+++ Input records
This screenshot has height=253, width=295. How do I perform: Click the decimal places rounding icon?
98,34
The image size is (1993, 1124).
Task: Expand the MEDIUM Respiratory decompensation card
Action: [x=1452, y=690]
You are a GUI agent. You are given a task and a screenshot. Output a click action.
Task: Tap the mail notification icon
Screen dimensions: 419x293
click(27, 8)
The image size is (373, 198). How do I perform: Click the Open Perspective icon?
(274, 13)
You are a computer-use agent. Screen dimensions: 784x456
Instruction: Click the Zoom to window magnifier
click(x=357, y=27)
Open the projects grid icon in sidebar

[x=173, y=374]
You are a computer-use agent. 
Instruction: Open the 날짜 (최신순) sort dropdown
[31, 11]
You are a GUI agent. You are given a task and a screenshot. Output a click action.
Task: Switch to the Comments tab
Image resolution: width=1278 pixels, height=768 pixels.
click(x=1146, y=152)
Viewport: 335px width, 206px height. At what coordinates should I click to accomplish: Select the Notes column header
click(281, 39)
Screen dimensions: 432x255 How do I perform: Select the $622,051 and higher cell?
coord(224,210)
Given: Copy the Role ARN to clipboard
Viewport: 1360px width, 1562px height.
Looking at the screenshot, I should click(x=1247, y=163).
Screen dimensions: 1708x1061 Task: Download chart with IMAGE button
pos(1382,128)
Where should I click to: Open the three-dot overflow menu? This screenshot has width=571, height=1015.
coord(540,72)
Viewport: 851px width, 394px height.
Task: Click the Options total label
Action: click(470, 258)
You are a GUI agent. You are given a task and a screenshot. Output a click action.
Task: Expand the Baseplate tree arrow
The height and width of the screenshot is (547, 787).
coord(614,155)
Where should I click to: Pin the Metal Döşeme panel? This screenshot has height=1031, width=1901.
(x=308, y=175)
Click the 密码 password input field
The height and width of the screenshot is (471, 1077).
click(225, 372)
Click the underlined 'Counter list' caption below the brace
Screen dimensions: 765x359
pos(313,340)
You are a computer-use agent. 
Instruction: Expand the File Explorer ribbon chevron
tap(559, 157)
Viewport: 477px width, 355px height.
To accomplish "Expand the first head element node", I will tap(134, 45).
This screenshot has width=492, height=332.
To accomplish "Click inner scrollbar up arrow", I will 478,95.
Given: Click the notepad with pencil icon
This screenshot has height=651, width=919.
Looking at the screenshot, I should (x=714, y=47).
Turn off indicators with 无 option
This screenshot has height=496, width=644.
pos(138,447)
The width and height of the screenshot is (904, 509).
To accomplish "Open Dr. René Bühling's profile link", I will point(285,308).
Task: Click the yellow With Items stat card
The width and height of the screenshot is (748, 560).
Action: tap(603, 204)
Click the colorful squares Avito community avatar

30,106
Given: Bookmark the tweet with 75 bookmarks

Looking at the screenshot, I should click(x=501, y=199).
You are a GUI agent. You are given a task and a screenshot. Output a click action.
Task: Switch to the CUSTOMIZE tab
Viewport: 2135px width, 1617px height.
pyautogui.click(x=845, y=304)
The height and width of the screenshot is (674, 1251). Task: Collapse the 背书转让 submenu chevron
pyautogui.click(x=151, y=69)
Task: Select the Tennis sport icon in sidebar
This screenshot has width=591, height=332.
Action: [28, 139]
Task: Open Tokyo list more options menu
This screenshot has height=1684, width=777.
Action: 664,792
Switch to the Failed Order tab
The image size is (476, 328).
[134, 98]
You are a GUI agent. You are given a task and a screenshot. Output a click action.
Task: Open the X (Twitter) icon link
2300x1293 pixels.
++++++
• Required work
Extract every line of the records above in which the word "Expand" appears.

• Final result
Task: Expand the MEDIUM Respiratory decompensation card
Task: Expand the Baseplate tree arrow
Instruction: Expand the File Explorer ribbon chevron
To accomplish "Expand the first head element node", I will tap(134, 45).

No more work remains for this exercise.